For those people who can afford insurance but just don't take it, make them responsible for their claims.  Allow providers to submit unpaid bills more than 180 days old to the US Treasury for reimbursement.  Then, have that bill deducted from that person's income tax refund until it's paid.  When people realize they are going to be held responsible for their obligations, they will grow up and take care of their affairs.

Issue 2:  Cost

Contrary to fantasy, you can't actually drive drastic cuts through the system and expect it to survive.  Hospitals, providers, manufacturers and everybody else in that industry makes multi-year commitments based on projected revenue.  You don't want them defaulting on their bonds and killing the teachers' and firefighters' pension plans.  

However, you can slow and eventually halt the madness.  Simply freeze Medicare reimbursement rates.  Announce it a couple of years in advance, so everybody has time to plan.  Set the drug price cap at some multiple of what other governments pay.  For example, "Medicare will pay 10% more than the average cost of XXX drug in Canada, Australia, and the United Kingdom".  Most private insurance plans drive their reimbursement rates as a multiple of Medicare payments, so slowing that train is key to everything.

When the federal govt stops "just paying more", it will stop enabling inefficiency.  Systems will improve because the major stakeholders will feel a need to improve them.  Currently, they don't.  Under M4A, they certainly don't, and never will.

Further, we need to reintroduce medical questions for health insurance.  The ACA unwittingly concentrates all the very sickest people into the very smallest pool.  Prior to 2010, 38 states operated high-risk pools, where unhealthy individuals could get insurance, and then have very high their claims subsidized by all other insured people in their state.  The ACA did away with those programs, and in doing so allowed insurers to get away from those high-risk individuals by simply declining to offer individual purchase plans.  That's why the insurers who stayed have lost so much money and why so many have dropped out of that business along the way.  The remedy for that is simple.  Reintroduce those risk pools (or create a federal one), and force every health insurer to assume their proportional share of those liabilities.  Now the sickest people can get the same insurance as the healthiest ones, and one small section of the population doesn't get bled to death.

Issue 3:  Health

You can't have a serious discussion about outcomes without discussing obesity, smoking, poor diet, lack of exercise, and the hundreds of billions we spend because of the decisions some of us make.  Obesity alone directly accounts for over 8% of total healthcare spending and smoking accounts for another 5%. 

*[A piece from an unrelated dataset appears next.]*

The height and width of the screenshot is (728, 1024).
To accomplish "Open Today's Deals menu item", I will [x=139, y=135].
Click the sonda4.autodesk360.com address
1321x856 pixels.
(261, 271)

I believe it is the Constitutional right of every American to be fat and/or to smoke.  But I'm not convinced it should cost the rest of us more money.

 
 
 
Bob Nelson
Professor Guide
1.1.3  seeder  Bob Nelson  replied to  Jack_TX @1.1.2    6 years ago

I know of no universal health-care system that does not carry a universal mandate.

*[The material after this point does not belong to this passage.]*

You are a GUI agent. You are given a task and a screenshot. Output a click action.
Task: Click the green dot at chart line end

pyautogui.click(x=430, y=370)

If there is no mandate, and no pre-ex, then people would be foolish to take out health-insurance until they are sick.

The risk pool, having only sick people, would be impossible to manage.

 
 
 
Jack_TX
Professor Quiet
1.1.4  Jack_TX  replied to  Bob Nelson @1.1.3    6 years ago
I know of no universal health-care system that does not carry a universal mandate.

Totally unnecessary, massively unpopular, and cataclysmic for the party that enacts it.  Or did you think we came to a Donald Trump presidency because people like being forced to buy something. 

If there is no mandate, and no pre-ex, then people would be foolish to take out health-insurance until they are sick.

We've dealt with this in employer-based insurance plans for decades with the use of an open enrollment window.  

The risk pool, having only sick people, would be impossible to manage.

It is impossible to manage.  Which is why the ACA has created such problems.

 
 
 
Bob Nelson
Professor Guide
1.1.5  seeder  Bob Nelson  replied to  Jack_TX @1.1.4    6 years ago

If you want to ignore the reality of ALL the successful systems in favor of what you imagine for the worst system in the developed world... go for it!